Andrew W. Mellon Regional Fellow in the Humanities

20022003 Forum on The Book

Richard Freedman

Associate Professor of Music, Haverford College

Renaissance Music and its Transformation Through Print

Having extensively explored the relationship between 16th century French Protestant Orlando di Lasso's music and the printed sources in which it was made known to its audiences, Dr. Freedman anticipates furthering his investigations. Lasso's musical output totaled some 3500 compositions. With such an expansive corpus at hand, Dr. Freedman explicates many questions and concerns. What sorts of printed books did Lasso use? How did he use the poems contained within these sources? How do his retrospective chanson albums (issued during the last decades of his long career) compare with similarly retrospective 'complete secular works' brought by some of his contemporaries in France and the Low Countries?
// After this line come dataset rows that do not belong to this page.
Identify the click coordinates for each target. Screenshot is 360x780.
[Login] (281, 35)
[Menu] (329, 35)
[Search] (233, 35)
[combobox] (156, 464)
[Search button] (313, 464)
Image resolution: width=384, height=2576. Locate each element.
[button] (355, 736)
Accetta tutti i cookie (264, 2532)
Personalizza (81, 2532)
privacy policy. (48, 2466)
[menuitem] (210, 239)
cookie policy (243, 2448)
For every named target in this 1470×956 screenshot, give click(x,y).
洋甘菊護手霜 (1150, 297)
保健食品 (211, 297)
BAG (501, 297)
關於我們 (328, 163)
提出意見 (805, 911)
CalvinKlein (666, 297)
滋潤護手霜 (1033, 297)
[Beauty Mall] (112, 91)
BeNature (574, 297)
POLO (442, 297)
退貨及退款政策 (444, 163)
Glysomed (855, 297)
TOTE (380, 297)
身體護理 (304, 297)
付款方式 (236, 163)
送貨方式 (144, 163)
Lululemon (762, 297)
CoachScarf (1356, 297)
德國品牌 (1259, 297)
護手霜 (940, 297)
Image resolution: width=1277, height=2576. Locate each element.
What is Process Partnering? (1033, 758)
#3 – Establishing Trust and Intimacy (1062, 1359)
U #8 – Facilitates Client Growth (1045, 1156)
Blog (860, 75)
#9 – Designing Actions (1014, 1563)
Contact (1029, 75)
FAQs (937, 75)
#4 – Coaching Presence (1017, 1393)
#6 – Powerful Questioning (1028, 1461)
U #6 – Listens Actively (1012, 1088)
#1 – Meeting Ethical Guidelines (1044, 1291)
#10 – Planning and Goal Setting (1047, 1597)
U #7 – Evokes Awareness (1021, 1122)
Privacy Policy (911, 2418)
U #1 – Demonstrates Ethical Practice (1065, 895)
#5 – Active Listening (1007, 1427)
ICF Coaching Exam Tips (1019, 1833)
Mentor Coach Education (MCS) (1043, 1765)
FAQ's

What can such books reveal about changing relationships among composers, printers, and musical readers during the 16th century? Dr. Freedman's project works to situate Lasso's printed music in the broader history of intellectual property. Thanks to the intervention of French kings and Imperial princes, Lasso was granted an exclusive right to control how and by whom his music would be printed. Operating as he did in a period of profound transformation of music by the relatively new medium of print, Lasso's efforts to exert control over his artistic property in some ways mirrors processes at work today in the rapidly changing world of sound recordings and new media. By knowing more about the changing status and meaning of musical texts, we will come to recognize how our own knowledge of the musical past -whether in musicological editions, in performance, or in sound recordings - is shaped by the means through which we encounter it.